#### TEXT SEGMENT:
Ensure Service Capabilities Reach Parity with Sales Volume

By John Spader and David Spader

As originally published in RVBusiness, March/April 2021

RV dealers must be exhausted, as 2020 challenged dealers in ways none of us could have expected just 12 months ago. But look at the results: unprecedented sales, inventory turns, and profits in almost every segment of the industry! Just a quick glance at a comparison with the average reporting RV dealer’s results in 2020 compared to 2019 tells quite a story.


The numbers seemingly speak for themselves: a dramatic increase in sales and gross, with no increase in headcount, leading to historic nets for the average dealer. Inventory turns climbed to 3.5 (from 2.2), and nearly all dealers report having completely eliminated old-age or problem inventory.

While we never hope for bad news in our industry, there are real reasons to be concerned about these numbers. Let’s look deeper into the data and explore what this might mean to two of our most valuable assets – the future goodwill of our customers, and the continued retention of our best employees.

Stored data:
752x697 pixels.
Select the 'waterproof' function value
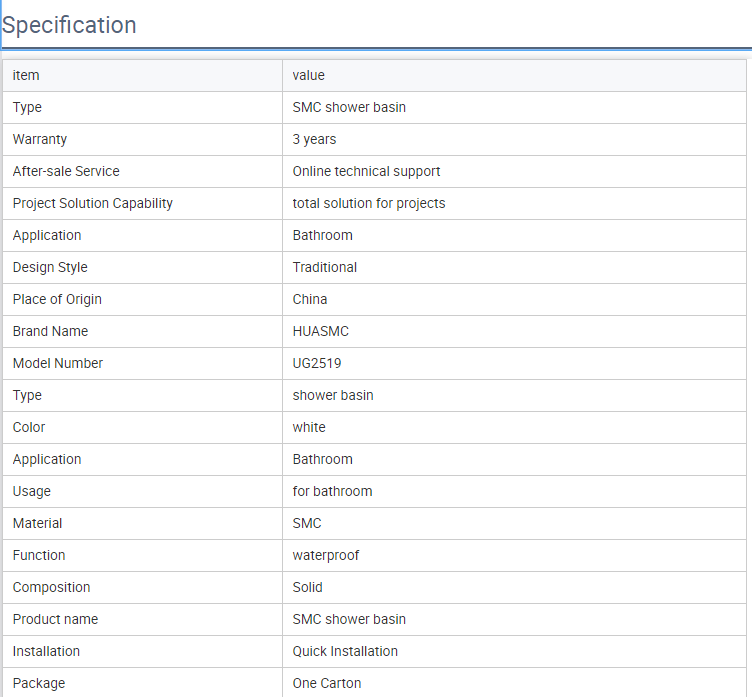click(x=326, y=555)
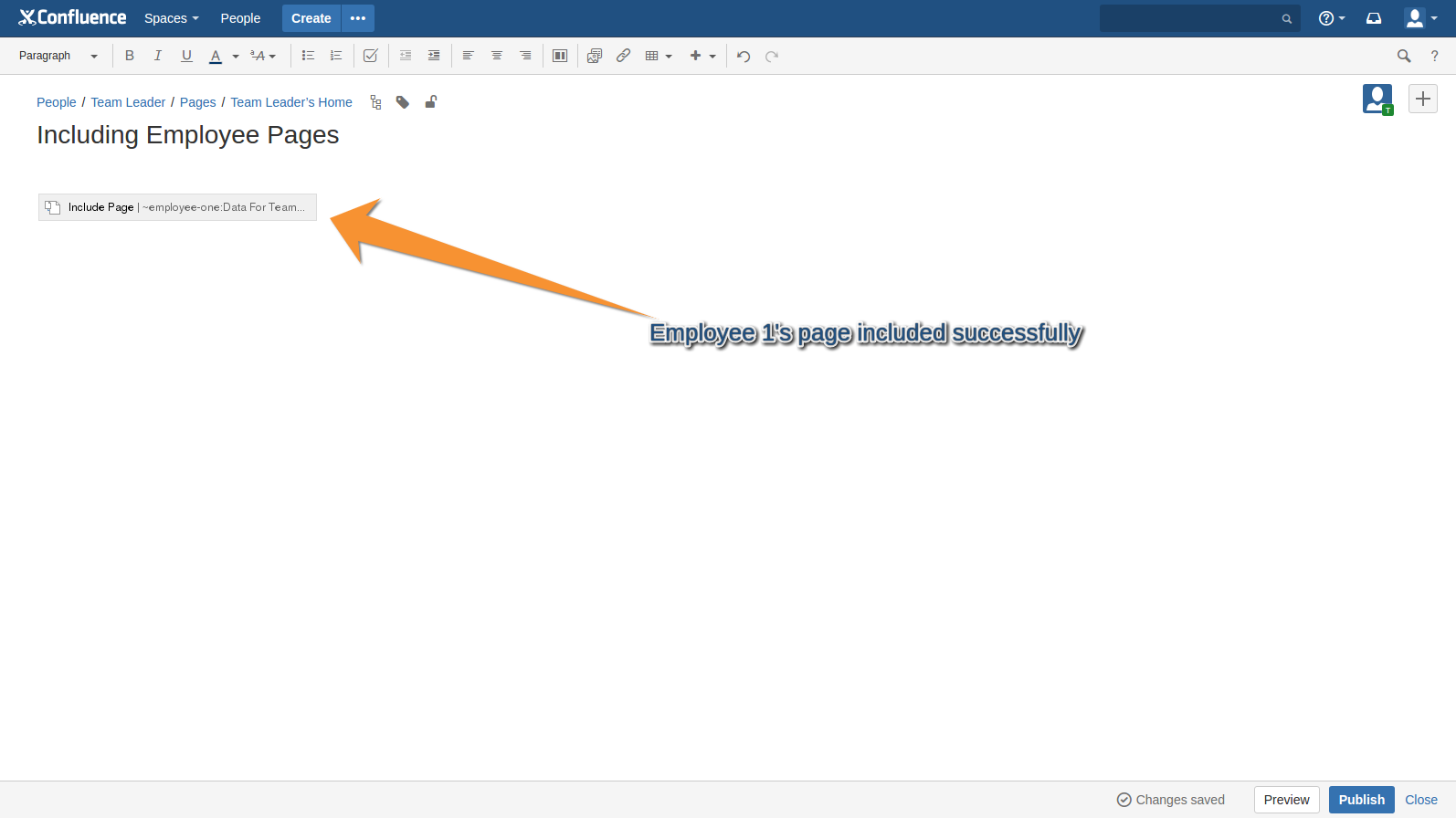Open People in the top navigation
Screen dimensions: 1456x818
pyautogui.click(x=240, y=18)
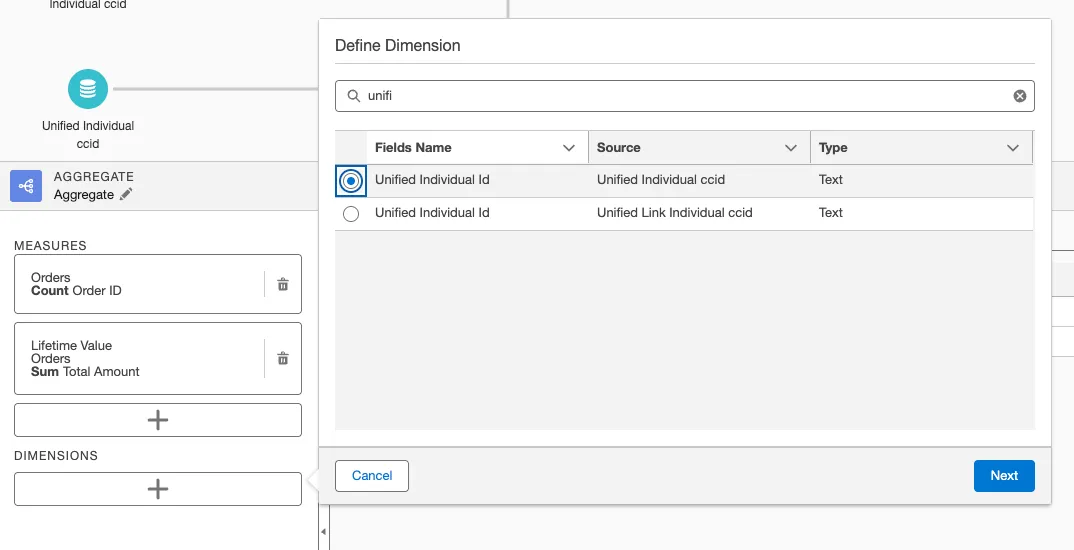Click the Unified Individual ccid data node icon
The image size is (1074, 550).
tap(88, 89)
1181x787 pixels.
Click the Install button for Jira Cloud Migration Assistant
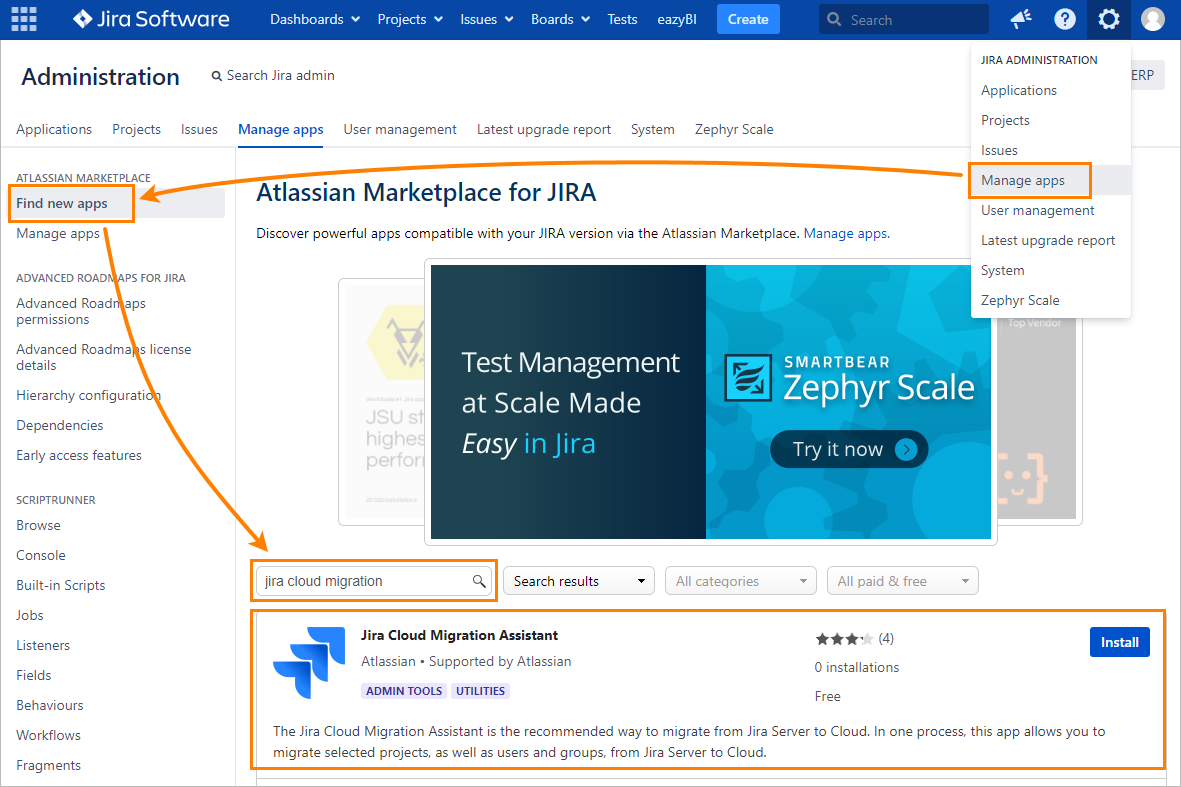click(1119, 642)
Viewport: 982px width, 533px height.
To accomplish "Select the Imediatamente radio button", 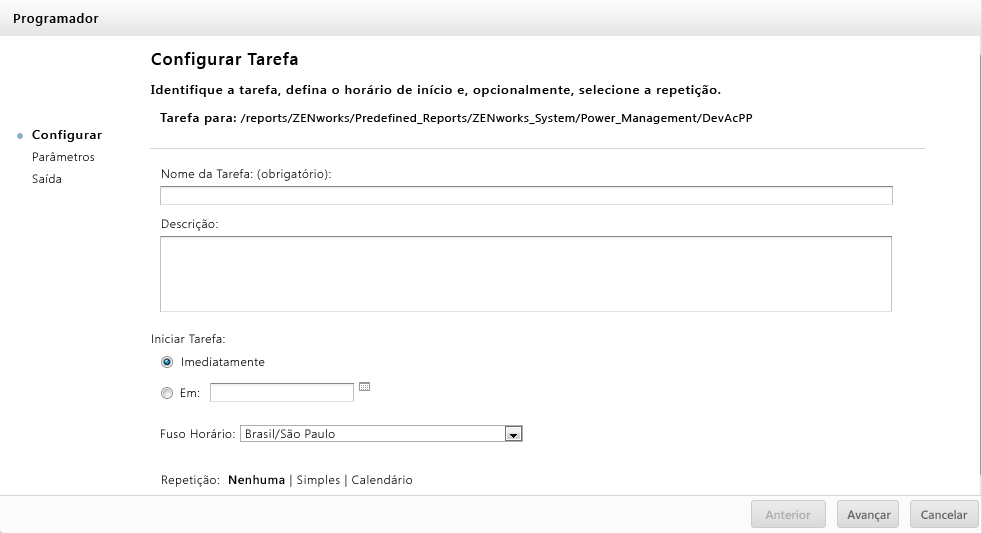I will click(167, 362).
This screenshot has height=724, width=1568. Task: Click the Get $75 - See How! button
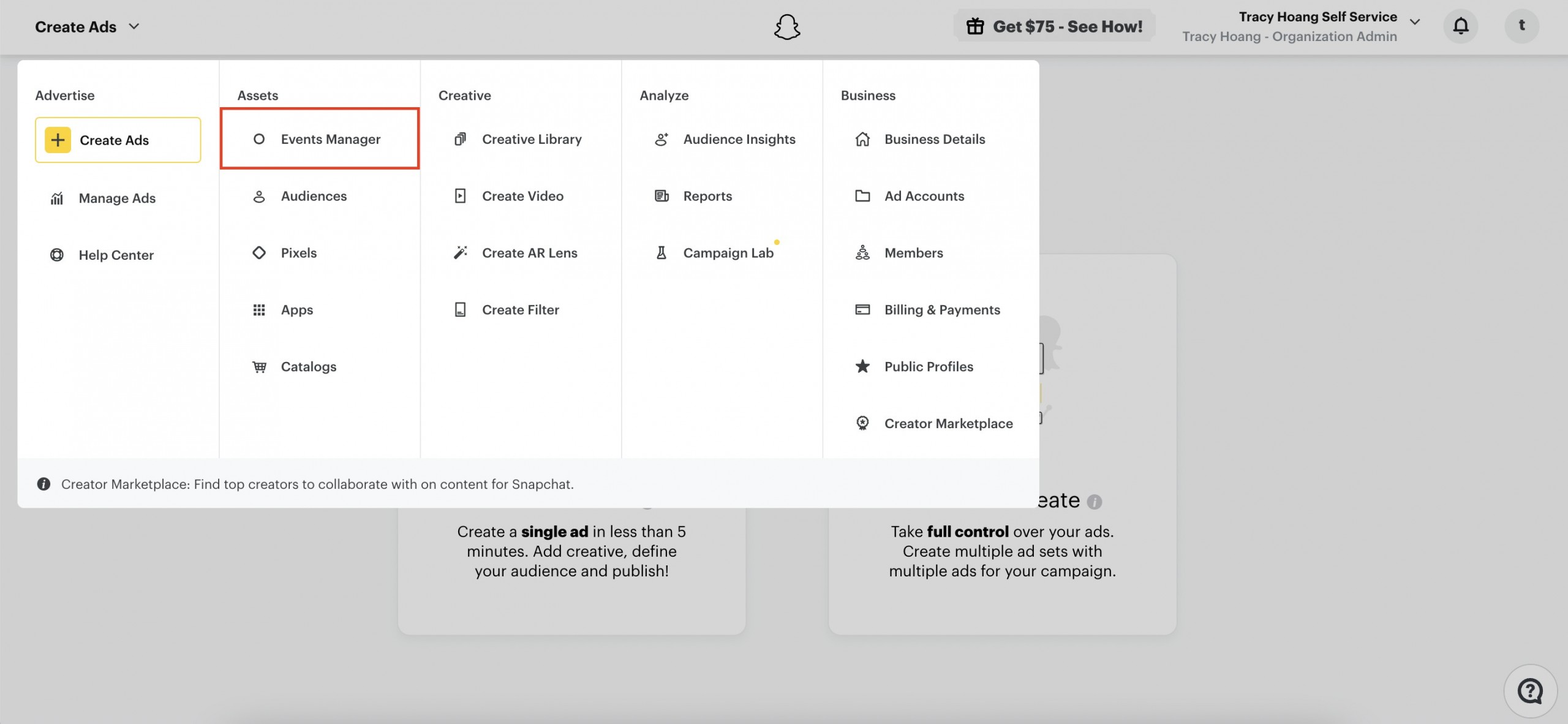1066,26
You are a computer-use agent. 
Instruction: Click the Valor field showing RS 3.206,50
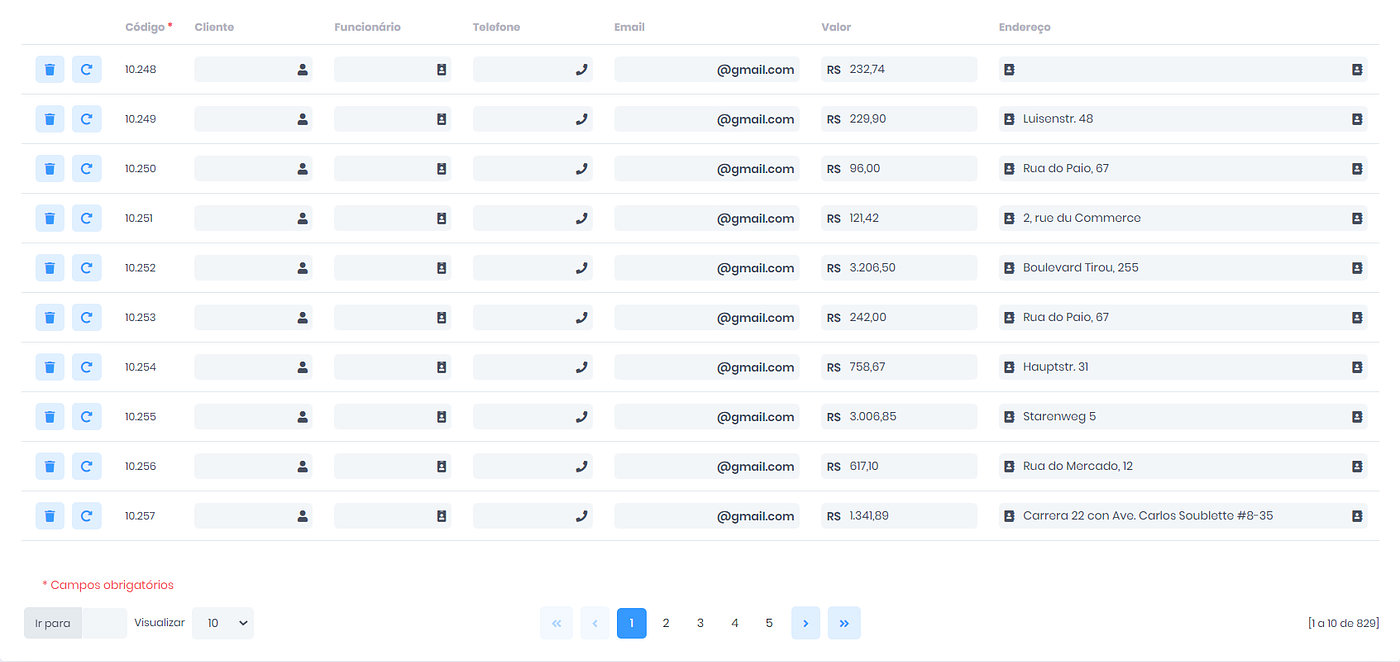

#### ACTIVITY:
Rewrite the article's passage starting with "The numbers seemingly" and going on through "or problem inventory.", putting "staffing" in place of "headcount".

#### RESULT OF THE TASK:
The numbers seemingly speak for themselves: a dramatic increase in sales and gross, with no increase in staffing, leading to historic nets for the average dealer. Inventory turns climbed to 3.5 (from 2.2), and nearly all dealers report having completely eliminated old-age or problem inventory.